(TRY IT): Without pictures, repeat exactly the lines from the one containing "Screen dimensions: 904x460" through the end of the entries.

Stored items
====

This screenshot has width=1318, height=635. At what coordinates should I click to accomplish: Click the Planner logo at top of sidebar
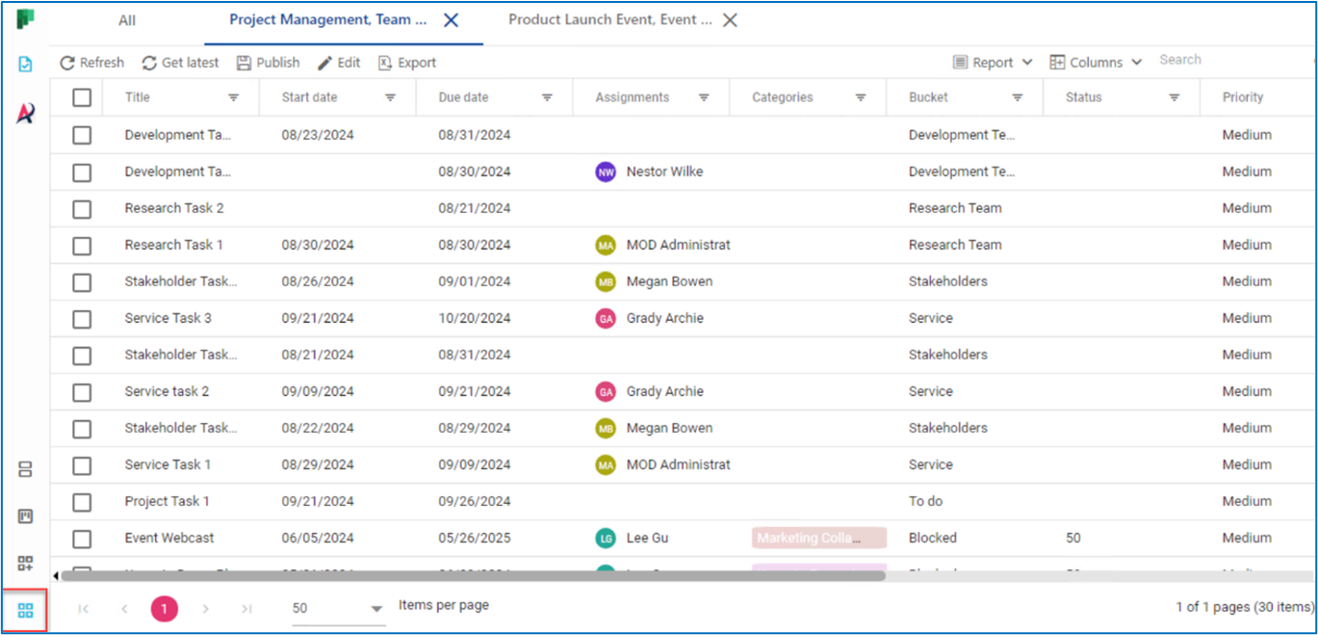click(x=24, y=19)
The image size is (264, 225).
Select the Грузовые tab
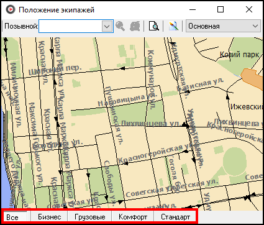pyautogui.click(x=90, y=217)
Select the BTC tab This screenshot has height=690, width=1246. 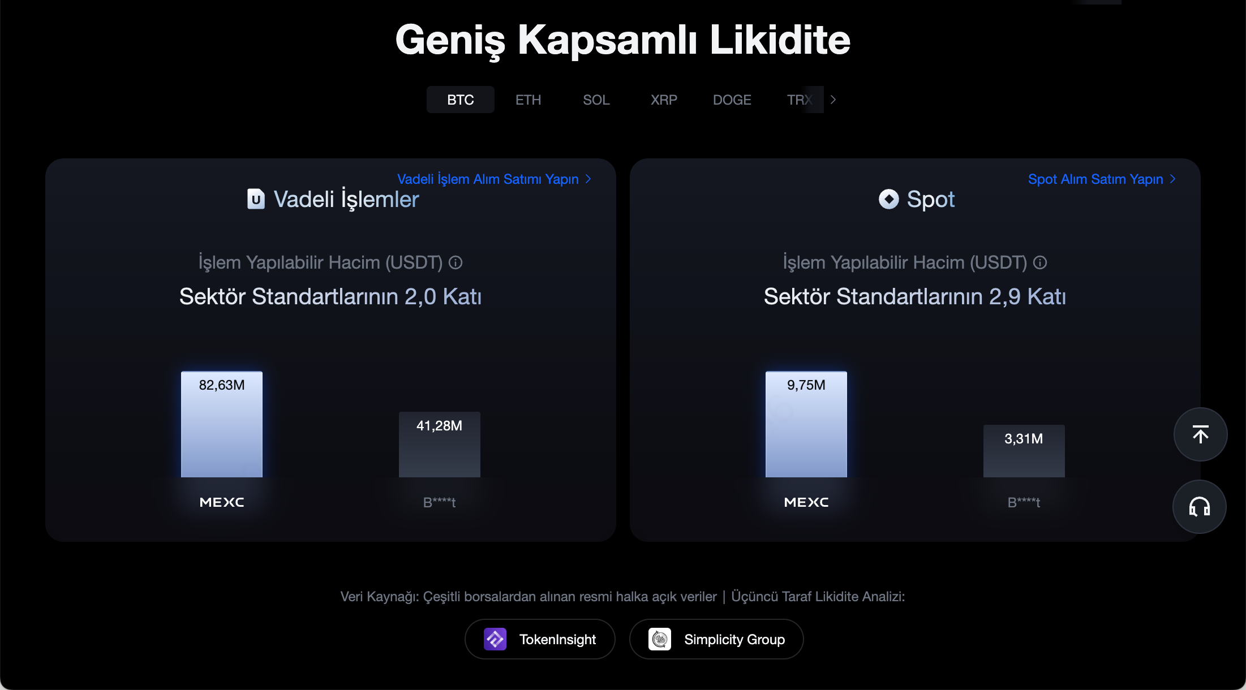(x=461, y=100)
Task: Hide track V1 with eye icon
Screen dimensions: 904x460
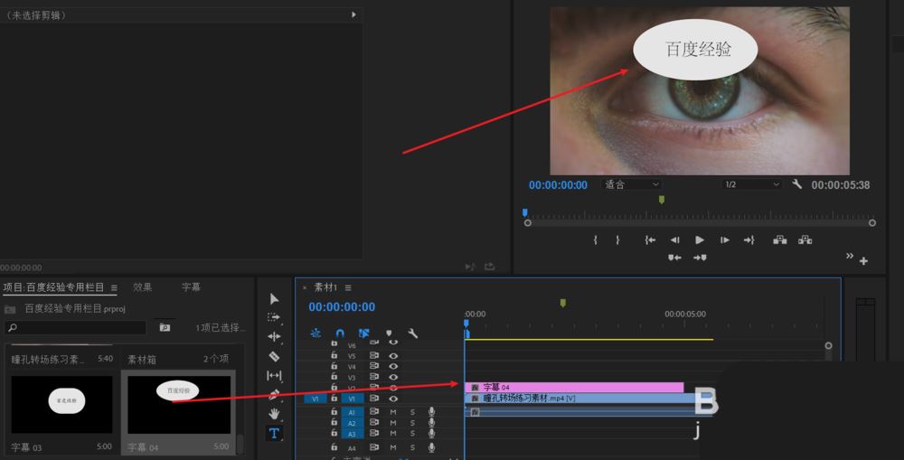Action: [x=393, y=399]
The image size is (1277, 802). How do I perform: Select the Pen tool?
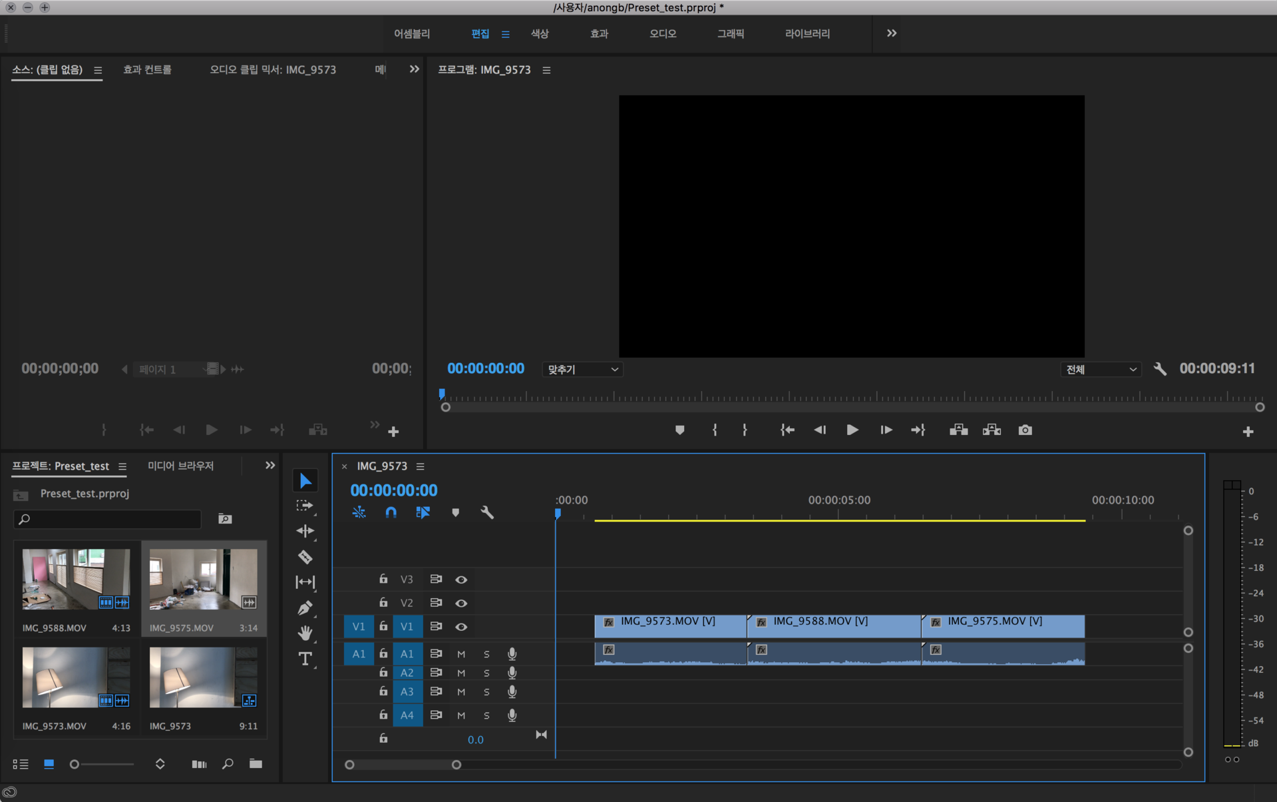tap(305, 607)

====

(EXERCISE RESULT):
Screen dimensions: 904x460
Action: [x=393, y=399]
The image size is (1277, 802). How do I perform: Select the Pen tool?
tap(305, 607)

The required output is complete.